1.12.22

Casa do azar

Glockenwise, “Vida Vã”, in https://www.youtube.com/watch?v=SEzz-FJP74E

Eis o ruído segregado pelos rochedos que eram o peito que recebia o mar. Se alguém se distraísse na falésia e caísse em falso, seria devorado pela fraga onde o mar se sujeitava a uma centrifugação violenta. Todos os anos havia vítimas, gente distraída, atraiçoada pelo assombro da vertigem. O abismo, e o mar, eram assassinos, como era sabido até pelos desatentos.

Não longe, um casino. As pessoas entravam no casino de costas para o mar. Não sabiam da paisagem. Sabiam que essa seria a paisagem à saída.
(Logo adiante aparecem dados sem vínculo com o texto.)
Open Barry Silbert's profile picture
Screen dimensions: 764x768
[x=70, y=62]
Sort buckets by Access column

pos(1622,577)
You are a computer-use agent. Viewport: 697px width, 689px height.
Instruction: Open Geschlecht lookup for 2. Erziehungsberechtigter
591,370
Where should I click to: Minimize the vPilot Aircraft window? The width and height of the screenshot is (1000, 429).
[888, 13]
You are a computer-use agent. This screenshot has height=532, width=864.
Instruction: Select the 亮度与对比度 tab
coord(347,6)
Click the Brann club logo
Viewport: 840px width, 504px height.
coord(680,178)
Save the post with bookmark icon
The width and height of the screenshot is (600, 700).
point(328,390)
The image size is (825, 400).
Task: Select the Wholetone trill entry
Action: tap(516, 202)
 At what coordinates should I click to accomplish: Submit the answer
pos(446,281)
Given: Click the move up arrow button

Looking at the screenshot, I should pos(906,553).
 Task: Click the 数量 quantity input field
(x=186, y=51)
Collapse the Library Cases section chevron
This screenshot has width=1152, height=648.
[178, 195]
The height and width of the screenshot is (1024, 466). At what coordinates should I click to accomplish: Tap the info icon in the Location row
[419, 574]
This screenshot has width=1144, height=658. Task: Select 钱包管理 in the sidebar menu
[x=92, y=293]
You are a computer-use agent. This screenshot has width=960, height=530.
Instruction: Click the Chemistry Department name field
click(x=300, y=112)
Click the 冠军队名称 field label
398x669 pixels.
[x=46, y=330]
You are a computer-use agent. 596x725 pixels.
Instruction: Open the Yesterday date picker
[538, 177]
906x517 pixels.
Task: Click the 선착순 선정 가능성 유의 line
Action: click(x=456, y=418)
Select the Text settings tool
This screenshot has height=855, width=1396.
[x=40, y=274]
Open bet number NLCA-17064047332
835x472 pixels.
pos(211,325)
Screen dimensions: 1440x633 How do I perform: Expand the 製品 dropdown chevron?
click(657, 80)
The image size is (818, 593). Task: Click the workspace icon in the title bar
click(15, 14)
Por muita fé (sem sentido metafísico) que colocassem na visita, interiorizavam a elevada probabilidade de saldarem a visita ao casino com dolorosas perdas materiais. Ao menos consolavam-se com a paisagem deslumbrante, o mar a embater na falésia ardilosa. Há notícias de uns quantos jogadores que, desesperados pela agonia de tantas perdas e pela falta de autocontrolo, usaram a vizinhança do abismo para cometerem suicídio.

 Os funcionários da emergência médica e dos bombeiros estavam habituados a retirar corpos das imediações da fraga. Não ousavam entrar naquele lugar: as correntes puxavam as embarcações para o fundo, era muito arriscado. De cada vez que havia registo de um corpo caído no mar, tinham de esperar pelo andamento da natureza até que as correntes e as marés cuspissem o corpo num amontoado de rochas limítrofe, ou no areal mais próximo. Os funcionários da emergência médica e os bombeiros não tinham por hábito ir ao casino. Desse azar não participavam.

Os funcionários do casino passavam por um tirocínio exigente. À semelhança do pessoal médico e dos bombeiros, eram treinados na exigente insensibilidade às misérias humanas. Não podiam aconselhar moderação aos utentes, não podiam prestar aconselhamento a título algum. A comiseração pela angústia dos perdedores era proibida, sob pena de processo disciplinar por incumprimento das obrigações profissionais. Na casa do azar, os funcionários eram os notários dos infortúnios que calhassem em azar aos jogadores. Não queriam saber dos suicídios na falésia, nem das falências ditadas à saída das salas de jogo. Não queriam saber das outras vidas. E eram invejados por isso.

O azar de uns é a fortuna de outros (ode aos lugares-comuns, outra sementeira do azar).